The second reason for Kullaway’s pain is more emotional. Since he paints with his left hand he cannot do any work for at least eight weeks. His doctor tells him it will take at least that long before his arm will be recovered enough for him to pick up a paint brush.
Although a major inconvenience Kullaway takes a benevolent philosophical view toward the incident. He shares a similar approach of acceptance to his art work.
Kullaway says, “I don’t put a title or date on my work. If I preach to the viewer what the painting represents, what’s the fun in that? Everyone brings their own experience when they view a painting. It’s a dialogue between the viewer and the painting. It has nothing to do with me.”
Kullaway paints in oils with dramatic uses of figures, shapes and colors. His subjects vary from beach scenes, interiors, landscapes and faces. Another favorite subject for Kullaway is the “tango.”
The public will have an opportunity to see Kullaway’s work at the Mast Cove Galleries in Kennebunkport. There will be an opening reception Saturday, July 12, 5:00 to 7:00 PM. His exhibit continues through Sunday, August 3.
Jean Briggs, owner of the galleries, says, “Once in a while we are fortunate to happen upon an exciting artist with a totally different vision. Kullaway’s paintings are a breath of fresh air. His dancers are full of passion and motion. His beach scenes are playful and all his other paintings bring an entirely new and different approach to familiar subjects.”

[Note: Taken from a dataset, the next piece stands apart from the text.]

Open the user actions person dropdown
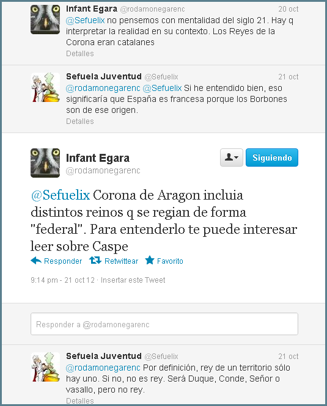The image size is (327, 406). click(232, 158)
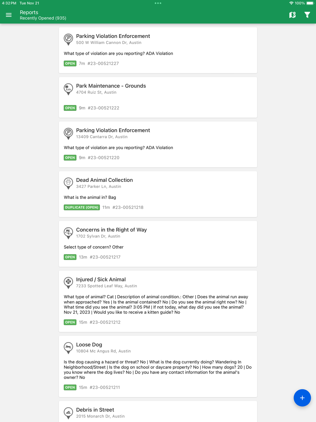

While Kullaway has had a successful art career for many years, it took her friend Joe Mauro to introduce Kullaway to Briggs. Mauro, who promotes the visual and performing arts in the area, told Briggs that Kullaway was doing something different from anyone else in the area. So Briggs contacted Kullaway about doing the exhibit.

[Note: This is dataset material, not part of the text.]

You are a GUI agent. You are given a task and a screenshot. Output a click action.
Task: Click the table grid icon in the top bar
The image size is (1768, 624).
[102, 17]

Kullaway remembers that his mother starting him drawing when he was two years old. His mother would enter his work in contests and he often won. He says, “The eminent landscape artist J.M.M. Turner had a great influence in my art when I got started. Later, I studied Vermeer’s work. I constructed my paintings the way he used ‘wedges of light’. I learned from the Impressionists. For about 25 years I painted only abstract art.”
He describes his current work as an evolution of his abstract paintings. He says, “When you look at a painting it’s not what the retina of the eye sees. It’s how the ‘interior landscape within us’ sees the work. As an artist I like to place myself between the known and the unknown. I search for the edge between these two elements to find a dialogue. The process is never perfect or complete. But, sometimes it can speak. For me, this is the pulse of a work of art.”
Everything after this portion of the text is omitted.